My poll colleague pointed out that insurance premiums had reached the stage for many as being beyond their means. I asked her who sets those premiums. She correctly replied “the insurance companies:, but added “Obamacare” made the obscene rate hikes possible. Interestingly enough, a Morgan Stanley survey indicated that since 2014, premium prices for Small Group Markets have increased by 29 percent in one state, 34 percent in another, 37 and even 66 percent in two additional states. One state was way above the latter level, but too few businesses had been surveyed.
However, my election colleague does have a point, and then again, she doesn’t. When ACA was in its infancy, the president was a huge supporter of the “public option”, both as a candidate and after his elevation to the oval office. The public option was a government-run, reasonably priced competitor to the giant insurance interests that, pre-ACA, had never failed to increase their premiums by double-digits yearly. In one study, small business cited insurance premiums as being the most troublesome part of staying viable.
Then along came intensive lobbying pressure in the house and senate and who knows what approach was taken in the White House, because Obama had cooled considerably to the public option in a matter of months. In a show of real civic heroism, then House Speaker, Nancy Pelosi, held off the pockets-full-of-money-lobbyists in the house. the senate was quite another story. They had found their stooge in Senator Joe Lieberman, who masqueraded as a Connecticut Democrat only to be responsible for the demise of the public option, giving away the premium farm to the giant insurers. He managed to destroy one of the core benefits of the bill in refusing to vote for it if it included the public option.
Greasing Lieberman “campaign” pockets for over a half-million dollars over the years had paid off in a move that would subsequently be worth billions to the insurance industry. Lieberman sold out his constituency for the giant insurance cabal that runs his home state. Lieberman left the senate in 2012 before he could do further harm. He’s now an independent.
Even with no public option, imagine what the insurance tabs would be without ACA. There’s a special for employees earning less than 400% of the federal poverty level and other health care sugar in the ACA if any Republicans would bother to read it.
Last, and most certainly not least, my new Republican friend said she gets really angry at the “poor” folks who are gaming the system. She saw a food-stamper hop into a BMW for instance. The gamers are allegedly people capable of loading boxcars for 20 hours a day and digging 10 foundations by hand, but dammit, you can’t get them to even apply for work. She also ripped into people with addictions. “They could stop if they wanted to.” And then there were the homeless. A worthless collection of drunks who ask for money for food, but the far-right knows full well the coin is NEVER for food, but just more booze. I pointed out to her that over half of these unfortunates are war veterans, many suffering from PTSD. It was the first time I saw her slightly back off her position.

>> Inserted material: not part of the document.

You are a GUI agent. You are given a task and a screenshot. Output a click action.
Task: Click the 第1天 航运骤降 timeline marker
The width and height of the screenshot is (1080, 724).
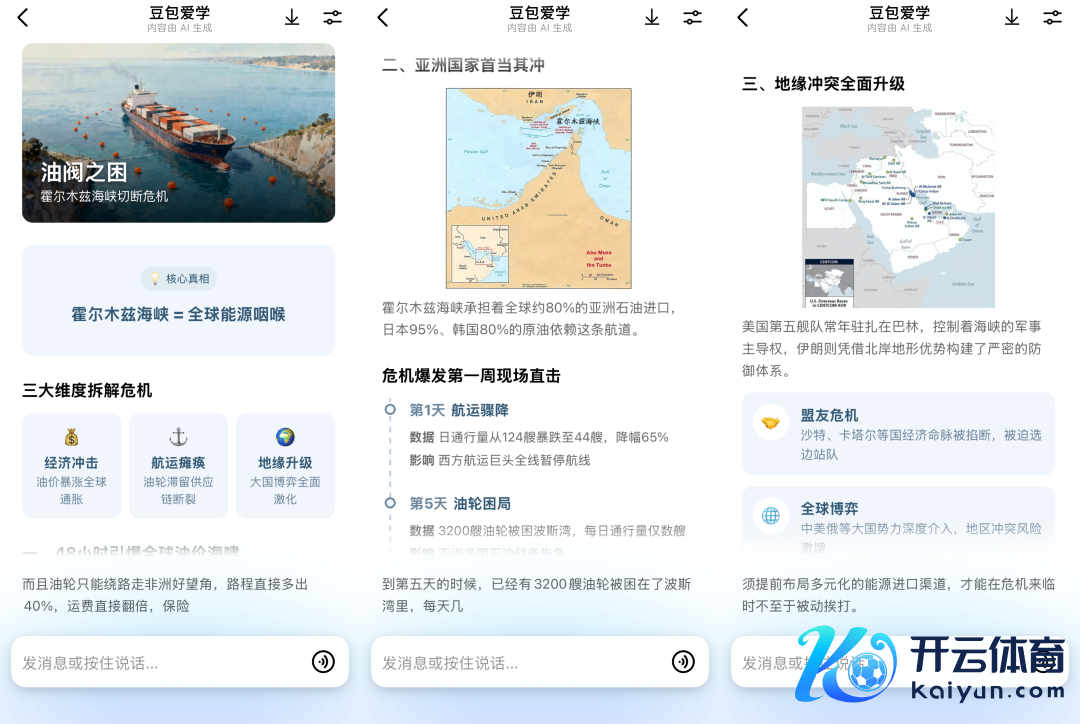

Otherwise, if she’s convinced somebody is capable of working (even those who have applied for dozens of jobs and never heard another word), they don’t deserve welfare, food stamps or any thing else smelling of taxpayer help.
You won’t change her mind. Bombast, Fox News (she’s an enthusiastic viewer) and the bible, have locked in her petty prejudices. You will NOT change an ultra-conservatives mind. Don’t waste your time.
Oh, and she hates gays. Go figure!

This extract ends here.